PROBLEM -> Every line of the listing below needs to be reproduced exactly.

PROVIDED RECORDS ->
· · · · ·
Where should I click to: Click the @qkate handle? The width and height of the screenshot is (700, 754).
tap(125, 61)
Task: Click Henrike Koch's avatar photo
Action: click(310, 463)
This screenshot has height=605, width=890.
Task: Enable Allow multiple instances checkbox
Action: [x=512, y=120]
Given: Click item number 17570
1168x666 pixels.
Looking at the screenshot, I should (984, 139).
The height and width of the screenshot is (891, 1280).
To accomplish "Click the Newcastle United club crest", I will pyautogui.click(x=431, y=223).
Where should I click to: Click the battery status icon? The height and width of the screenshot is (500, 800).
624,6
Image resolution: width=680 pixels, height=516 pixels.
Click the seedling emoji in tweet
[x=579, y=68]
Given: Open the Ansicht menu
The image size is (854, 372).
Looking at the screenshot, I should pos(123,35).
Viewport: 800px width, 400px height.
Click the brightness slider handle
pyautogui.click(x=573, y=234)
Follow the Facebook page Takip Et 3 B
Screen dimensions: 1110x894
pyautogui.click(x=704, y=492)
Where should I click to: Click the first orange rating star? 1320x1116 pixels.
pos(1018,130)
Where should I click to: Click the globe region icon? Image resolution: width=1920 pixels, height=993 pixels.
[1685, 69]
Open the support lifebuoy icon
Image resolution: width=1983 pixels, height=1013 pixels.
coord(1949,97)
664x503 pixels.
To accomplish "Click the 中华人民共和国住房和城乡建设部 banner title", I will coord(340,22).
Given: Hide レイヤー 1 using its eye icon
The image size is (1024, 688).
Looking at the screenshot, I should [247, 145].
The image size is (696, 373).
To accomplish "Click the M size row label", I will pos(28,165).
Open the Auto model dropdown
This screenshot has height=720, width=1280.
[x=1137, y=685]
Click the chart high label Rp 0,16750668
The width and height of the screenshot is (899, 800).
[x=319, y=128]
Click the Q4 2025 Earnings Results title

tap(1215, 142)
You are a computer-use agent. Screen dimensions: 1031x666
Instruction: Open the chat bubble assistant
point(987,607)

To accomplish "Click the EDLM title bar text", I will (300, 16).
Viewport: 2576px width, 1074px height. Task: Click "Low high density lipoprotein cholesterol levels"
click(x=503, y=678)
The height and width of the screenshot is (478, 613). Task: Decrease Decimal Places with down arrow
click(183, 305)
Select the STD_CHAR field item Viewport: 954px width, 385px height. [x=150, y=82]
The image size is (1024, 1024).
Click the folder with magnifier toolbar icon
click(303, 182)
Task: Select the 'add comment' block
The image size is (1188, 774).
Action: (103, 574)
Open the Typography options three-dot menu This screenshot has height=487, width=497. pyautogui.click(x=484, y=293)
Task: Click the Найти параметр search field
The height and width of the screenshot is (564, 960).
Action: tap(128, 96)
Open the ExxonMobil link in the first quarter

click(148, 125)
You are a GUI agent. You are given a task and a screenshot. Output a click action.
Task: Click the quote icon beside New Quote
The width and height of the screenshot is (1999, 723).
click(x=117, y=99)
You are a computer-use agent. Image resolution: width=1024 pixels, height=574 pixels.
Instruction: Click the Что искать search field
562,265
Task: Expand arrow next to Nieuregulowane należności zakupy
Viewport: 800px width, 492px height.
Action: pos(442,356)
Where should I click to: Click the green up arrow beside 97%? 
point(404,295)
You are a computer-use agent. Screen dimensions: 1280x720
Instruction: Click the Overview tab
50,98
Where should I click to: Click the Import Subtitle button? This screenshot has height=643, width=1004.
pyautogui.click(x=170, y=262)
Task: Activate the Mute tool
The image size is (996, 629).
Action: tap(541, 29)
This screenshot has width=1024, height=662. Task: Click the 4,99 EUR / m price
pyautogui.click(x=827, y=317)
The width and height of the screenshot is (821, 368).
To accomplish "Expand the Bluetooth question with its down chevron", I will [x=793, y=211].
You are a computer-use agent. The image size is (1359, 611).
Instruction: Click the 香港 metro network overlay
· · · · ·
OUTPUT FOR THIS TASK ->
Where should I click to: Click the @qkate handle? The width and height of the screenshot is (700, 754).
tap(125, 61)
Task: Click Henrike Koch's avatar photo
Action: click(310, 463)
This screenshot has height=605, width=890.
Task: Enable Allow multiple instances checkbox
Action: [x=512, y=120]
Given: Click item number 17570
1168x666 pixels.
Looking at the screenshot, I should (984, 139).
The height and width of the screenshot is (891, 1280).
To accomplish "Click the Newcastle United club crest", I will pyautogui.click(x=431, y=223).
Where should I click to: Click the battery status icon? The height and width of the screenshot is (500, 800).
624,6
Image resolution: width=680 pixels, height=516 pixels.
Click the seedling emoji in tweet
[x=579, y=68]
Given: Open the Ansicht menu
The image size is (854, 372).
Looking at the screenshot, I should pos(123,35).
Viewport: 800px width, 400px height.
Click the brightness slider handle
pyautogui.click(x=573, y=234)
Follow the Facebook page Takip Et 3 B
Screen dimensions: 1110x894
pyautogui.click(x=704, y=492)
Where should I click to: Click the first orange rating star? 1320x1116 pixels.
pos(1018,130)
Where should I click to: Click the globe region icon? Image resolution: width=1920 pixels, height=993 pixels.
[1685, 69]
Open the support lifebuoy icon
Image resolution: width=1983 pixels, height=1013 pixels.
coord(1949,97)
664x503 pixels.
To accomplish "Click the 中华人民共和国住房和城乡建设部 banner title", I will coord(340,22).
Given: Hide レイヤー 1 using its eye icon
The image size is (1024, 688).
Looking at the screenshot, I should [247, 145].
The image size is (696, 373).
To accomplish "Click the M size row label", I will pos(28,165).
Open the Auto model dropdown
This screenshot has height=720, width=1280.
[x=1137, y=685]
Click the chart high label Rp 0,16750668
The width and height of the screenshot is (899, 800).
[x=319, y=128]
Click the Q4 2025 Earnings Results title

tap(1215, 142)
You are a computer-use agent. Screen dimensions: 1031x666
Instruction: Open the chat bubble assistant
point(987,607)

To accomplish "Click the EDLM title bar text", I will (300, 16).
Viewport: 2576px width, 1074px height. Task: Click "Low high density lipoprotein cholesterol levels"
click(x=503, y=678)
The height and width of the screenshot is (478, 613). Task: Decrease Decimal Places with down arrow
click(183, 305)
Select the STD_CHAR field item Viewport: 954px width, 385px height. [x=150, y=82]
The image size is (1024, 1024).
Click the folder with magnifier toolbar icon
click(303, 182)
Task: Select the 'add comment' block
The image size is (1188, 774).
Action: (103, 574)
Open the Typography options three-dot menu This screenshot has height=487, width=497. pyautogui.click(x=484, y=293)
Task: Click the Найти параметр search field
The height and width of the screenshot is (564, 960).
Action: tap(128, 96)
Open the ExxonMobil link in the first quarter

click(148, 125)
You are a GUI agent. You are given a task and a screenshot. Output a click action.
Task: Click the quote icon beside New Quote
The width and height of the screenshot is (1999, 723).
click(x=117, y=99)
You are a computer-use agent. Image resolution: width=1024 pixels, height=574 pixels.
Instruction: Click the Что искать search field
562,265
Task: Expand arrow next to Nieuregulowane należności zakupy
Viewport: 800px width, 492px height.
Action: pos(442,356)
Where should I click to: Click the green up arrow beside 97%? 
point(404,295)
You are a computer-use agent. Screen dimensions: 1280x720
Instruction: Click the Overview tab
50,98
Where should I click to: Click the Import Subtitle button? This screenshot has height=643, width=1004.
pyautogui.click(x=170, y=262)
Task: Activate the Mute tool
The image size is (996, 629).
Action: tap(541, 29)
This screenshot has width=1024, height=662. Task: Click the 4,99 EUR / m price
pyautogui.click(x=827, y=317)
The width and height of the screenshot is (821, 368).
To accomplish "Expand the Bluetooth question with its down chevron", I will [x=793, y=211].
You are a computer-use agent. The image size is (1359, 611).
Instruction: Click the 香港 metro network overlay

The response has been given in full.